My fellow bloggers, Oriol Gutierrez and David Capogna, touch upon a very real issue regarding the new public service announcements from the New York City Department of Health and Mental Hygiene (DOHMH) bent on scaring people into reducing their risk of becoming infected with HIV: The stigmatization of those living with the virus.
View the PSA here:
Public portrayals of HIV are a slippery slope and rarely done correctly. The reason for this is that there is no singular HIV experience. Just as there are undoubtedly people living with HIV who go rock climbing and run marathons after starting antiretroviral therapy, there are also people living with HIV who experience debilitating problems stemming from their medications, their HIV or comorbidities like cancer or hepatitis. There are also people who manage both--physically challenging feats and physically challenging frustrations--and, of course, a vast number of HIV-positive people who generally live the bulk of their lives somewhere between these two extremes.
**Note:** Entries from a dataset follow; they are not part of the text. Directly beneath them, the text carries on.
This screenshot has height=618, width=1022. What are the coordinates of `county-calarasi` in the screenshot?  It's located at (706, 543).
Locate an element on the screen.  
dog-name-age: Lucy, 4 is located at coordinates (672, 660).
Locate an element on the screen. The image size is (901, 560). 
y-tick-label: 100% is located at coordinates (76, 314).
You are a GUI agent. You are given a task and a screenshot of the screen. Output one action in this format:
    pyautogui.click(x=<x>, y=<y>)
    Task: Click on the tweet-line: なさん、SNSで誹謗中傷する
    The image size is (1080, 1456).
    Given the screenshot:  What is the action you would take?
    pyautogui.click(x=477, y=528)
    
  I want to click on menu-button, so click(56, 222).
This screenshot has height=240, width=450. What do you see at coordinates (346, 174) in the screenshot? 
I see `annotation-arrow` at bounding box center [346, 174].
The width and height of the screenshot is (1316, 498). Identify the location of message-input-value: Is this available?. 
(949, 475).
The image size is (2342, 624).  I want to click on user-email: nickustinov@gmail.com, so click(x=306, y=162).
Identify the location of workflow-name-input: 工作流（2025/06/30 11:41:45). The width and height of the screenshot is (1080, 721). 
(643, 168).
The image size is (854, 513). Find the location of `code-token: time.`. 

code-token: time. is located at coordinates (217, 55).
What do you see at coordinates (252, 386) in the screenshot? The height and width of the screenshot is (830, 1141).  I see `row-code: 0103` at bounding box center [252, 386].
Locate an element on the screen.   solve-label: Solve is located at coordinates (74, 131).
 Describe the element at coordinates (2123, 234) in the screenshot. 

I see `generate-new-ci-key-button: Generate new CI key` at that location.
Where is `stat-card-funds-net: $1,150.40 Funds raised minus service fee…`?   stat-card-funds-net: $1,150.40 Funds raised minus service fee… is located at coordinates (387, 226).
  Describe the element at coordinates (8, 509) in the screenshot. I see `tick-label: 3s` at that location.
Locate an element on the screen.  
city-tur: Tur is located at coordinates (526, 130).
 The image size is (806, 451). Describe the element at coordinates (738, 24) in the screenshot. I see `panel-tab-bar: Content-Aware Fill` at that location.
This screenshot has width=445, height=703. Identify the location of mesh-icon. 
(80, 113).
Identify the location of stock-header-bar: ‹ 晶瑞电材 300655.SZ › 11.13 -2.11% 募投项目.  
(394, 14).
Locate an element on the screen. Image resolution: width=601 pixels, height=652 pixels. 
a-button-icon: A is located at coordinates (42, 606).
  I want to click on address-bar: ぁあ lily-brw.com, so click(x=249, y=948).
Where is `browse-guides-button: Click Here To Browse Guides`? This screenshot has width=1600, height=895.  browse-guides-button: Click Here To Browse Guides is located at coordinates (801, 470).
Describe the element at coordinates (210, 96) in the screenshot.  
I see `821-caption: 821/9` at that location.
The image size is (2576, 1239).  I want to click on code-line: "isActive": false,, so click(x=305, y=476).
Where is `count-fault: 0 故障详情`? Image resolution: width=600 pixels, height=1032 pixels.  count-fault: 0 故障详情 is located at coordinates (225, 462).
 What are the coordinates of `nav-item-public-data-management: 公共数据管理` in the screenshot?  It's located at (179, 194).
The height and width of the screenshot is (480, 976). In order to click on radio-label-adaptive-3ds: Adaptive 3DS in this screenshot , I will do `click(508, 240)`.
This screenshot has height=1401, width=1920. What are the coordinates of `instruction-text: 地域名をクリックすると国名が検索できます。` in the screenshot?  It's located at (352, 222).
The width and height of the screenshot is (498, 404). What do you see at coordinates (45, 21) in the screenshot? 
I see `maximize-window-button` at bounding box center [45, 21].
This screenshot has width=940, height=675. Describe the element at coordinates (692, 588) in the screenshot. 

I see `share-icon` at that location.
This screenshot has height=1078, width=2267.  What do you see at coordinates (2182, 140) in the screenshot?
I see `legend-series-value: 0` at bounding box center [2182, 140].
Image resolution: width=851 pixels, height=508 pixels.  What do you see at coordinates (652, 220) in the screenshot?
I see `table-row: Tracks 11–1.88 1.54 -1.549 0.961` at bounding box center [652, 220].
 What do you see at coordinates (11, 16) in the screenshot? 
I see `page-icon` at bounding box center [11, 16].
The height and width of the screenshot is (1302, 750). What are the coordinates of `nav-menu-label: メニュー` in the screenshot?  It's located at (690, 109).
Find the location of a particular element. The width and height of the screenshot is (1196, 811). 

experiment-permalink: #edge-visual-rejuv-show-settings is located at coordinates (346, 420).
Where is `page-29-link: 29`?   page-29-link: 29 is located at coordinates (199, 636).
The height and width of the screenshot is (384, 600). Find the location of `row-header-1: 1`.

What we’re left with are highly stylized snapshots intended to characterize the entirety of HIV-positive people’s lives and experiences. The goal? To either manipulate people at risk for HIV into thinking that everything will either be sunshine and daydreams once they get tested and into care, or that living with HIV is fraught with dangers and that it (and by extension, those living with HIV) should be avoided, literally, like the plague.
Well, from a public health perspective, you can’t have it both ways.
Over the past several years, many health departments, HIV organizations and information providers--AIDSmeds and POZ included--have worked independently and collectively to reach the one in five people living with HIV, but remain unaware of their status, with messages of hope without hyperbole. The take-home lesson: HIV is no picnic, but today’s medical advances--including longer and healthier survival--and large number of helpful social services are only possible for those who look beyond the stigma, get tested and enter care.
I fear that DOHMH’s PSA campaign will set this effort back by years. I’m sure I’m not alone in thinking that people who are possibly infected but unaware of their status will think twice about testing for the virus after seeing this PSA. I mean, why test for an infection and knowingly live with media-driven thoughts of horrible manifestations that lay ahead?
While the agency contends the PSAs are only intended for those at risk for HIV, not those living with HIV and unaware of their status, such messages have a funny way of being viewed by those beyond the intended “target” audience. Even if we had compelling evidence that scare tactics work in terms of preventing diseases--we don’t--we certainly don’t have a way of containing messages.
As my friend Luis Lopez-Detres recently said, “ Nothing says ’don’t get tested’ quite like this ad.”